* [Aim] In the Nags Head fishing thread below, list every kind of fish named in the post by fishinfanatic.

* [Text to read]
# Nags Head in October



## seahawk2000 (Aug 15, 2015)

Hi gang

We are heading down to Nags Head on October 21 for a few days to surf fish. 

I know it is still a few weeks away - but I like to build the anticipation with the crew. Anyone got an update on whether or not anything is biting right now? Any tips to share. We always bring my (young) kids - so we are not very mobile. We are staying around mp 20. 

Thanks for any info.


----------



## Garboman (Jul 22, 2010)

seahawk2000 said:


> Hi gang
> 
> We are heading down to Nags Head on October 21 for a few days to surf fish.
> 
> ...


If you show up at Dawn to the fishing piers and walk out on the beach fish the out sucks (Rip) that will be located about 100 yards from the pier on both the North and South sides you should get into Specs provided the water is reasonably calm and clear. Cast tandem grubs and tubes. 

The Big Drum and Puppy Drum will be around when you visit. Fresh Mullet is a good start for bait.

If you are required to fish the beach in front of the house where you are staying Dawn is usually the best time to fish, by around 9:00 AM the bite will be near over, unless it is blowing hard onto the beach, after 10:00 AM it is time to get the sand castle building equipment out and put the rods in the sand spike until Dusk.


----------



## fishiker (Dec 10, 2015)

Oct can be great on the piers and at Little Bridge. I've got friends who live there and they say October is the best month of the year for fishing. We're going down the 9th, I'll let you know how we do.


----------



## sixtysevensg (Aug 27, 2016)

I'll be heading out the 19th, so any reports/spots would be appreciated! With the change in the weather up here it makes it really hard to wait!


----------



## hugehail (May 25, 2013)

The last schools of Spot will be moving through around that time and the piers are awesome for those. The Spot are normally gone from the Nags Head area by the first of November except for some stragglers I dont do a lot of surf fishing but you can get them there too, but probably not as many as on the piers. The Spot do much better at night on the piers on the incoming tide, but if there is a stiff northeast or north wind that makes the surf roughed up then you can get them anytime of day. There are times in the fall when the surf is just too rough for surf fishing. The piers are good when the surf is too rough. Late October is the best time IMO at Nags Head for good sized speckled trout from the piers and surf. Go early am before sunrise for those and fish through 8 am.


----------



## John Smith_inFL (Nov 22, 2009)

I am in Kitty Hawk for the day and stopped into a tackle shop to look around.
some of the guys were talking about the fishing being good the past few mornings
but afternoons were tough . . . have no idea as to the tides but the weather is great.
will walk out onto the new Jennette's Pier tomorrow - never been there before.
not fishing on this trip - strictly do the Blue Ridge and down the OBX scenic drive and back to FL

out of state licenses for the surf is $12 for 10 days - great deal !!
no license required for the piers.


----------



## seahawk2000 (Aug 15, 2015)

Thanks gang

Sounds like morning is the way to go. Good thing the kids never sleep in. 

I appreciate the info - keep it coming.


----------



## fishinfanatic (Jan 23, 2008)

October is the best time of year in my opinion, it's cool out and typically good through the entire month. Big drum, puppy drum, blues, trout, spot, mullet, maybe albacore. Hard NE winds are the best for drum and spot, but usually by then the fish are around and it won't matter as much as it does early in the month. 
'


----------



## greg12345 (Jan 8, 2007)

I fish there all the time in October with my 4 kids. Never go wrong with FRESH cut mullet. Bite is best first/last light as was said but I have fished all day with my 4 kids and hammered the pups, depends on tides/wind/structure. I like to fish Pea Island. If surf is rough then piers and little bridge are where we go.


----------



## bronzbck1 (Jun 13, 2007)

I hope it's better than September. This is the worst I've ever heard of


----------



## sand flea (Oct 24, 1999)

bronzbck1 said:


> I hope it's better than September. This is the worst I've ever heard of


The summer pattern hasn't turned over yet. We need some NE winds and cooler temps to get the migrations going. Middle of next week is looking good, depending on which way Hurricane Matthew goes.


----------



## bronzbck1 (Jun 13, 2007)

I hope so the tournament starts Thursday


----------

* [Data lines]
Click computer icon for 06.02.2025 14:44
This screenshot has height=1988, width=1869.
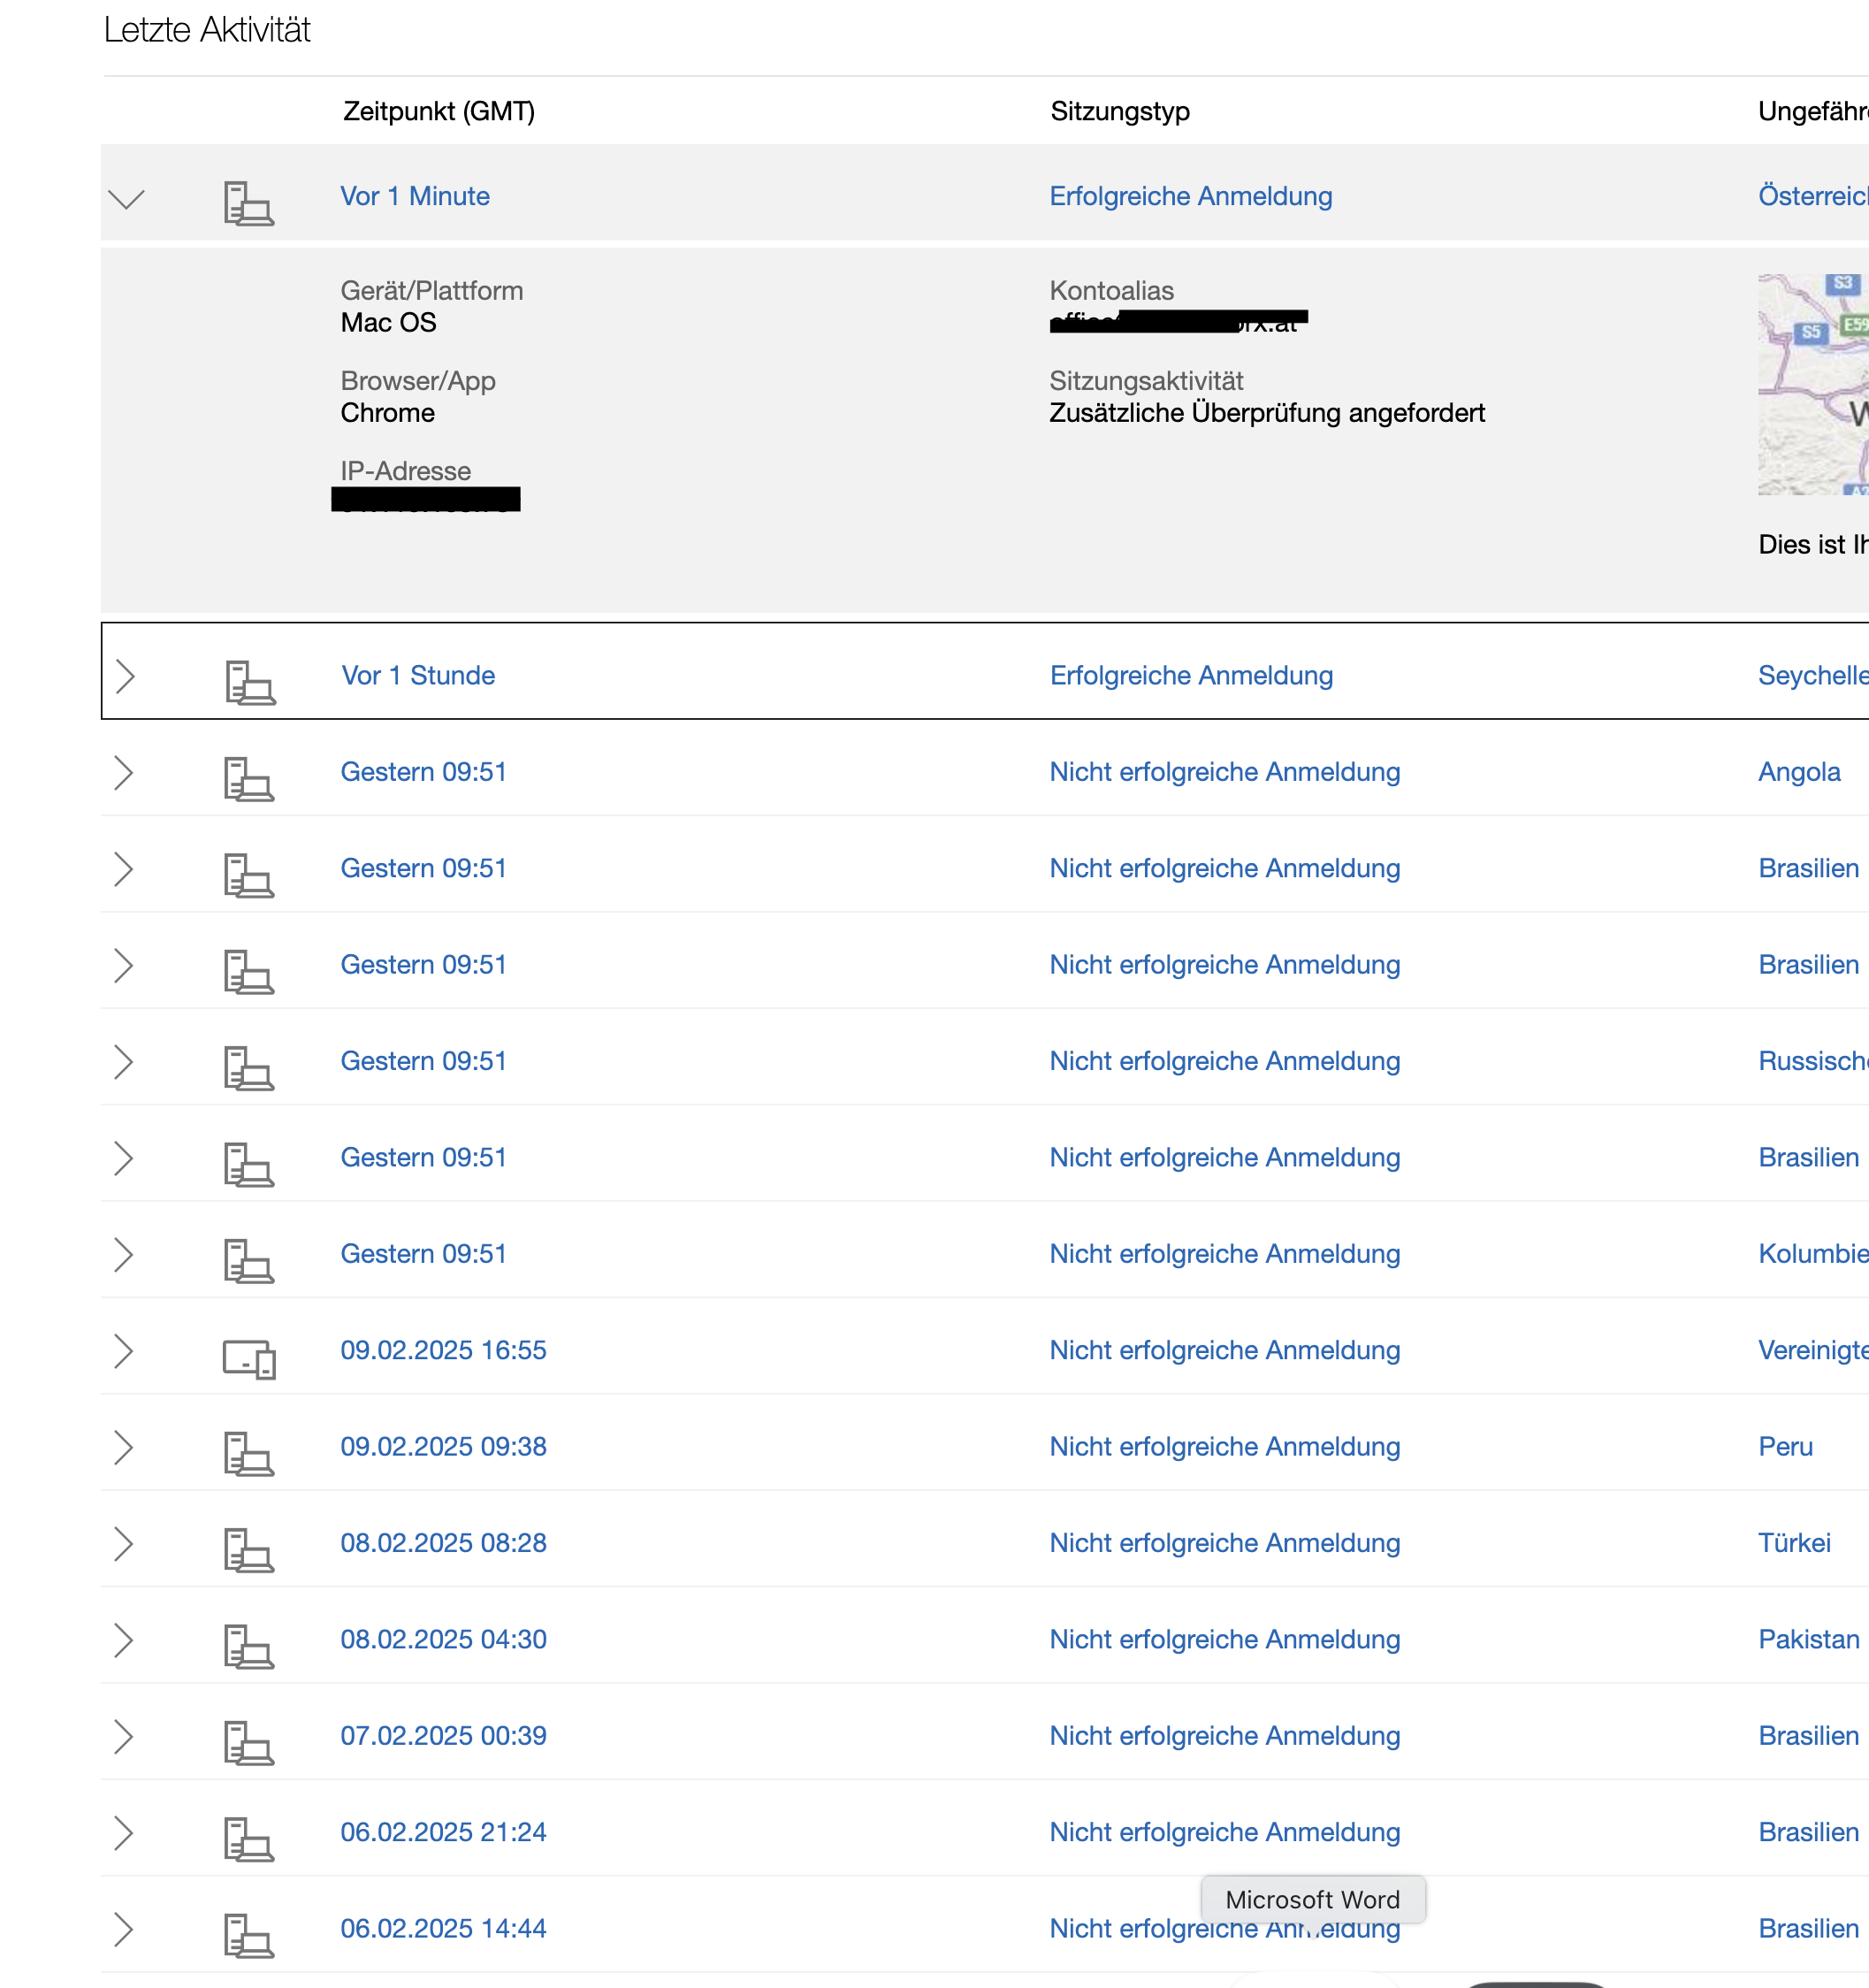(x=248, y=1935)
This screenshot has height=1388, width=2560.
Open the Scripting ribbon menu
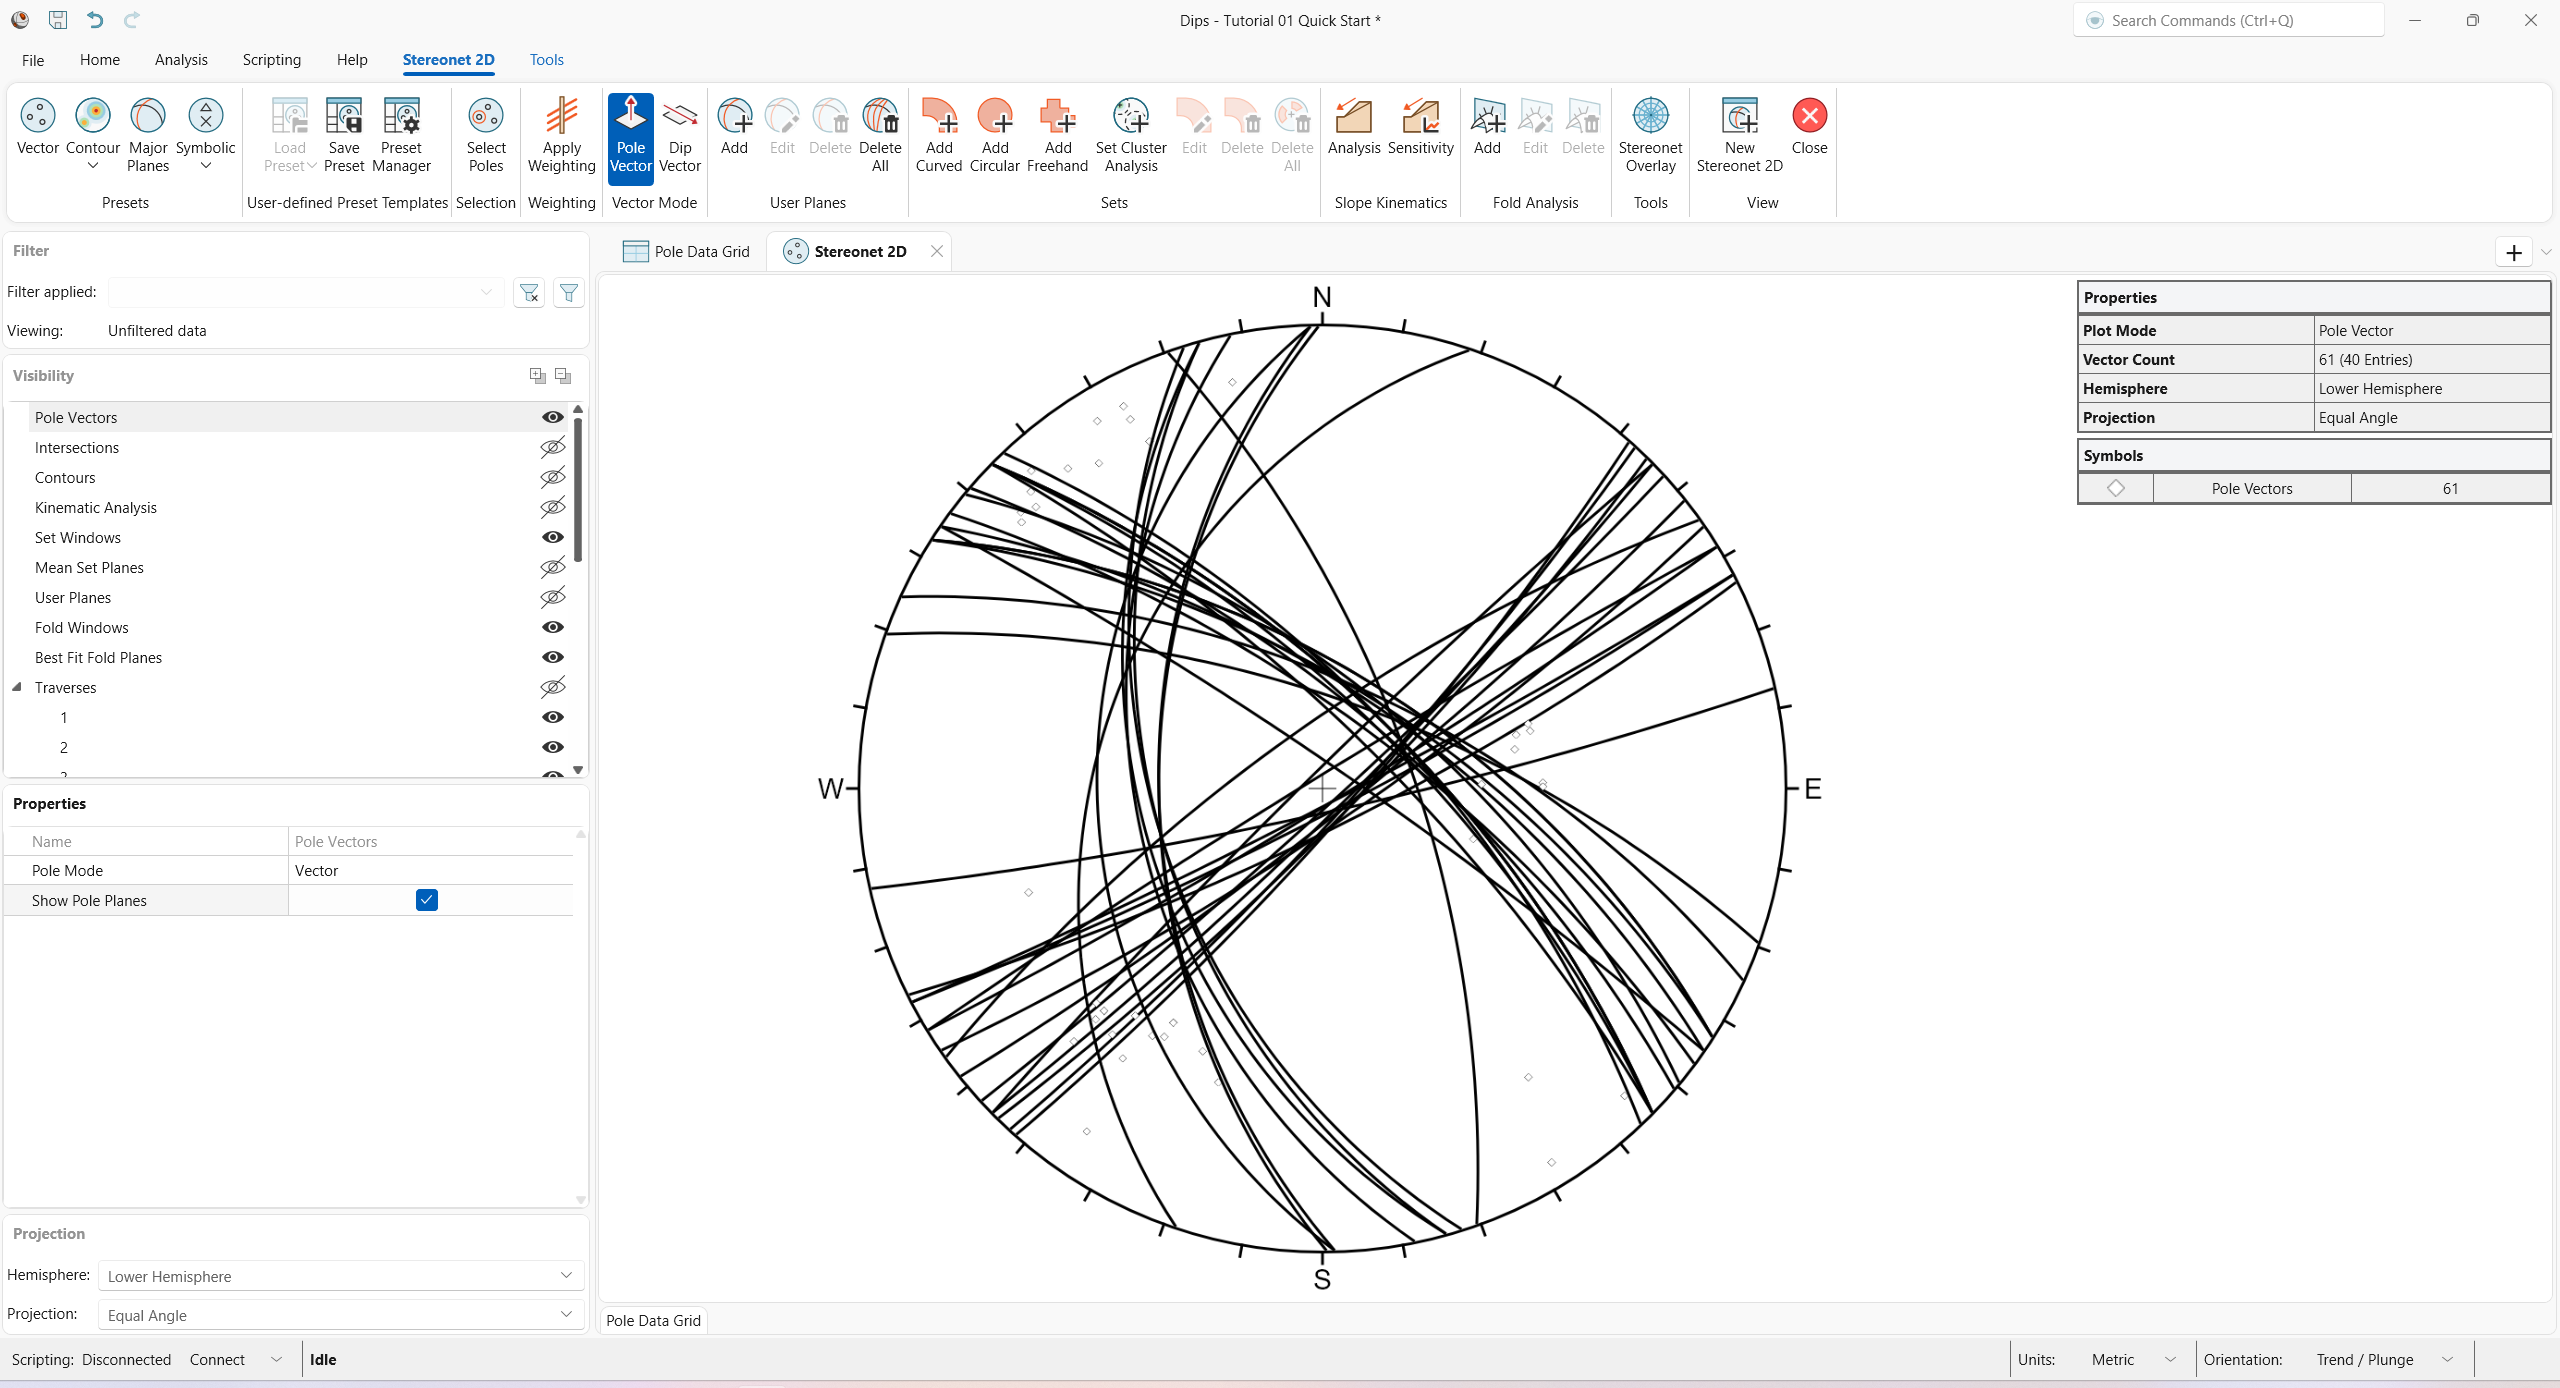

* [Solution to this problem] Big drum, puppy drum, blues, trout, spot, mullet, albacore